(EXERCISE): Start at the line containing "GFRIENDイェリ... (370, 812)" and transcribe every line exactly through the end of the records below, and only those lines.

(GIVEN INFORMATION):

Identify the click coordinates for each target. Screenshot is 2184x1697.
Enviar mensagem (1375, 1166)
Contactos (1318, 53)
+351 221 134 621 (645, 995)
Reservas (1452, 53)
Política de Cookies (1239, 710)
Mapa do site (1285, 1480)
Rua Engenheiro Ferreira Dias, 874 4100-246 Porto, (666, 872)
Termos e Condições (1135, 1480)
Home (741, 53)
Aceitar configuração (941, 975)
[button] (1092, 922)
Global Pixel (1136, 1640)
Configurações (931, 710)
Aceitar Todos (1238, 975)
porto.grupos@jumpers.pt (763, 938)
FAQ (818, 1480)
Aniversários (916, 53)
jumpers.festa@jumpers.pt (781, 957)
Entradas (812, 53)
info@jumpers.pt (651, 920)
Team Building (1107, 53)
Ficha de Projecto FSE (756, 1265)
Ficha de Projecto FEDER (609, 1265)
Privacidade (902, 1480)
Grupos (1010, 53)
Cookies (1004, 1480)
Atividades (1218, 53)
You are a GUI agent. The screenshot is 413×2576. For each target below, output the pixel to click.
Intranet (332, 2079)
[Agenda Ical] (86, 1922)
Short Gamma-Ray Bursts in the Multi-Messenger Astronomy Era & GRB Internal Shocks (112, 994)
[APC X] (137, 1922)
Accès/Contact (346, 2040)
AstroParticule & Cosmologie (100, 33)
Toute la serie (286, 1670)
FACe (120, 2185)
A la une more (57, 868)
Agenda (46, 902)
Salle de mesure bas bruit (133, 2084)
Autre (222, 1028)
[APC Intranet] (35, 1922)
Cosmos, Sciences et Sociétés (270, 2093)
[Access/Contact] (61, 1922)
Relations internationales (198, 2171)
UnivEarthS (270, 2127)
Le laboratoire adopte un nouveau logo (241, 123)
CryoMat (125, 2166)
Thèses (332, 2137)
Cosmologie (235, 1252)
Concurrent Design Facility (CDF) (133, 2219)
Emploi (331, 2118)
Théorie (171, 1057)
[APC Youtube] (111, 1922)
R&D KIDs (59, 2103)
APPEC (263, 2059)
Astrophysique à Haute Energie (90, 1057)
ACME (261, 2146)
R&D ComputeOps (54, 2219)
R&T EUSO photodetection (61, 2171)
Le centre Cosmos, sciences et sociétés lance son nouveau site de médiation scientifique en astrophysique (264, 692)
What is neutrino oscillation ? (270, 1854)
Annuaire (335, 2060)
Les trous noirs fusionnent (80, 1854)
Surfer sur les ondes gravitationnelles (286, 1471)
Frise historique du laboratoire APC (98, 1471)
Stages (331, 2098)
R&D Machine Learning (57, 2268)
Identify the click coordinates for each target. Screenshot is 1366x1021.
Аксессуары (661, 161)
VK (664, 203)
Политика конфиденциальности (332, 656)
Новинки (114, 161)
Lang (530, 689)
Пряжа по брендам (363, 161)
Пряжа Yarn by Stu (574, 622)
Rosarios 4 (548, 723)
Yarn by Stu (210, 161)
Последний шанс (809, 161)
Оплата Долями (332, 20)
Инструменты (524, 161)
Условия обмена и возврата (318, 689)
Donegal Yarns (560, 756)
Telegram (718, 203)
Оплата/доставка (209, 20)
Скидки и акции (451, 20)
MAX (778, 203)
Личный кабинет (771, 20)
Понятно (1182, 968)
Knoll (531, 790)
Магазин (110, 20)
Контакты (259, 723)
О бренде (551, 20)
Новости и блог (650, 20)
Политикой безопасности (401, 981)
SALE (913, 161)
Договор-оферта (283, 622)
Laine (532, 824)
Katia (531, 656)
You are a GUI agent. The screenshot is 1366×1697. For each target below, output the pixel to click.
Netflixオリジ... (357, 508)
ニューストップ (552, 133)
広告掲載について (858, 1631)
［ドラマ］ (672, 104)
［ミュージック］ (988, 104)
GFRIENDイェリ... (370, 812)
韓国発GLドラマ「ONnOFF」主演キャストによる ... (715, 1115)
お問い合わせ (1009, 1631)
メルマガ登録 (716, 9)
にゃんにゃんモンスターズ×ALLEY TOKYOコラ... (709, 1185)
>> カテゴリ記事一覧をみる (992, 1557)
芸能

(ANSWER SPACE):
GFRIENDイェリ... (370, 812)
韓国発GLドラマ「ONnOFF」主演キャストによる ... (715, 1115)
お問い合わせ (1009, 1631)
メルマガ登録 (716, 9)
にゃんにゃんモンスターズ×ALLEY TOKYOコラ... (709, 1185)
>> カテゴリ記事一覧をみる (992, 1557)
芸能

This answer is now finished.